New matching and event reporting module #84

disinvite · 2025-02-01T18:14:02Z

In #81 we changed the database to support merging two entities during a match. The natural progression is to separate loading of entity data (i.e. orig annotations) and matching. This is the first step towards doing that.

The modularization now makes it possible to test the effect of each match function. This was not really feasible before because everything was enclosed in the Compare structure. As a result, we now have a boatload of tests that demonstrate the idiosyncrasies for each type of match -- particularly vtables and static variables.

Until now, if we failed to match an orig annotation to a recomp entity, the orig address would not exist in the database. With these entities now there, we can use the orig name during asm sanitize even if we failed to match. I think this is better because it exposes a diff that would be hidden by the <OFFSET> placeholder. (Also: your annotation could be wrong, so this will show where it creates problems.) The impact to LEGO1 is minimal because we have just about everything mapped out, but there are two new diffs.¹

If an orig vtable annotation fails to match, its name will be just the class name. It would appear in the asm output as just 'Pizza (VTABLE)' instead of Pizza:'vftable' (VTABLE). We could mock up a name here if the vtable fails to match, but I left it alone for the moment. This happens because we had been overloading the "name" attribute in the database for a lot of different purposes. Now that we are free to use any attribute for matching, we should change this.

I also added a simple event reporting protocol in event.py and each of the match functions can call it to report a failed match. We had relied on the logging module for this which left no way to react to a failed match in code or store it for later. (We can now also test when a match should fail.) For now we just redirect the events back to the main logger from core.py. I changed the error text slightly in a few places but the information should be the same.

Lastly, there are two new SQL views to help keep the queries concise and a wrapper around the COUNT query. When matching we now always read both addresses in order. This will keep matching consistent for cases (like function name match) where there are multiple options. (i.e. it does not depend on database insertion order or filename order when reading annotations.)
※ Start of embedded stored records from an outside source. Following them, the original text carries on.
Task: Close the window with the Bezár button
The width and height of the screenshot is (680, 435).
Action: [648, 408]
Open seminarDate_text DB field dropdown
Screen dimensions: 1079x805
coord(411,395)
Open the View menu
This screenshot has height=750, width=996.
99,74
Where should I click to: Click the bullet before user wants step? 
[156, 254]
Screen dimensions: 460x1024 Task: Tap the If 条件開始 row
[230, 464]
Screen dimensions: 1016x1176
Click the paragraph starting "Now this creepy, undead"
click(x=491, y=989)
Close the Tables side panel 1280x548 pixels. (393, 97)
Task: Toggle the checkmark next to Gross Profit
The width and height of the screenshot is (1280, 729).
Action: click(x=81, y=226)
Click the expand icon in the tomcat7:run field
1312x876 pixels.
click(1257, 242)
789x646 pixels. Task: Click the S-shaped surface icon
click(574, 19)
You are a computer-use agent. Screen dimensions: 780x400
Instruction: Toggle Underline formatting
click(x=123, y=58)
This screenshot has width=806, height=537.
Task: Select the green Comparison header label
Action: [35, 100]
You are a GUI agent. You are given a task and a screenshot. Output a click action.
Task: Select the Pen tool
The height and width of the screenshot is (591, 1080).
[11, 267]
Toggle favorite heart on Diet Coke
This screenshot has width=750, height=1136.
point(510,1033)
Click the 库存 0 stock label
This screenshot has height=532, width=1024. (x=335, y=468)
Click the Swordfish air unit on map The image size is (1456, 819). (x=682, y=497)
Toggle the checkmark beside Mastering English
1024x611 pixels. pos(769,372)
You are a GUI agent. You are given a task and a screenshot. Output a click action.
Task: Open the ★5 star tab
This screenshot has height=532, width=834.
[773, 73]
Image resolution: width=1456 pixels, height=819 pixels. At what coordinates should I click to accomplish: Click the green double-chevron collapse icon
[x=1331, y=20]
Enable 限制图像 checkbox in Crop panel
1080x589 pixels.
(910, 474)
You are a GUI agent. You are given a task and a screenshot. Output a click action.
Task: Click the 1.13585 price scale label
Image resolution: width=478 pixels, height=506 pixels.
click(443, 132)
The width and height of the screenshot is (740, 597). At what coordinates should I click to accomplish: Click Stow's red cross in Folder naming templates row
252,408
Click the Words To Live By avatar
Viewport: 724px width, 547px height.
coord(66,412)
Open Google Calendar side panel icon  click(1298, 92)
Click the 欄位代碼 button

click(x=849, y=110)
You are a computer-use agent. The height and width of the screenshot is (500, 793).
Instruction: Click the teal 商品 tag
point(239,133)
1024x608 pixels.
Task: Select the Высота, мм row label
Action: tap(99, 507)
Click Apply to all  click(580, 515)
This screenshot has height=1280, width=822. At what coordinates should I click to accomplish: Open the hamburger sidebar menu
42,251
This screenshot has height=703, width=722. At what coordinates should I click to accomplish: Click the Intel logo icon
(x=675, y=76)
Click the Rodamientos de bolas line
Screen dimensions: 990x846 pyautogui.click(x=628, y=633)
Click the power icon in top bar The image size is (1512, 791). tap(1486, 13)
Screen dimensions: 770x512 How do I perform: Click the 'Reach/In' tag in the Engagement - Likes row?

We don't properly grab the g_skeletonKickPhases variable from the PDB so it's not possible to match it right now. The orig annotation now sets it in the database so there now appears to be a diff in LegoRaceCar::HandleSkeletonKicks. The other diff is from an MSVC library function which might be a typo in the annotation. ↩

jonschz

Giving you a first batch of comments from what I noticed when reading the code. Will try and play around with it, then give some more feedback. Looks very promising! I especially like the improved testability and the report abstraction.

jonschz · 2025-02-02T10:53:55Z

reccmp/isledecomp/compare/core.py

+                    batch.match(fun.offset, recomp_addr)
+                    batch.set_recomp(
+                        recomp_addr, type=EntityType.FUNCTION, stub=fun.should_skip()
+                    )


Do we want to unify these two functions? Not sure how much they are used independent of each other (maybe at least one of them can be removed)

It would probably be better to have set_orig here, as with all the other imports from annotations that follow. I don't remember why I put set_recomp here. The final result to the database will be the same unless this match fails.

jonschz · 2025-02-02T10:56:23Z

reccmp/isledecomp/compare/core.py

+                        recomp_addr, type=EntityType.FUNCTION, stub=fun.should_skip()
+                    )
+
+        with self._db.batch() as batch:


It is not immediately obvious to me why you use separate batches for some, but not all types of insertions. If there is a good reason, I'd add a comment explaining why. If not, why don't we use one big batch?

Yes, I had these in different batches at one point and using insert_orig to match the previous code better. I'll switch this around tomorrow.

The reason to use separate batches is so that staging data with insert_orig would succeed once (in the first batch) and then not change the data in subsequent batches. If you keep calling insert_orig on the same address in the same batch, we modify the pending changes. This is by design so you can add attributes in stages (or only if certain conditions are met) as we do here.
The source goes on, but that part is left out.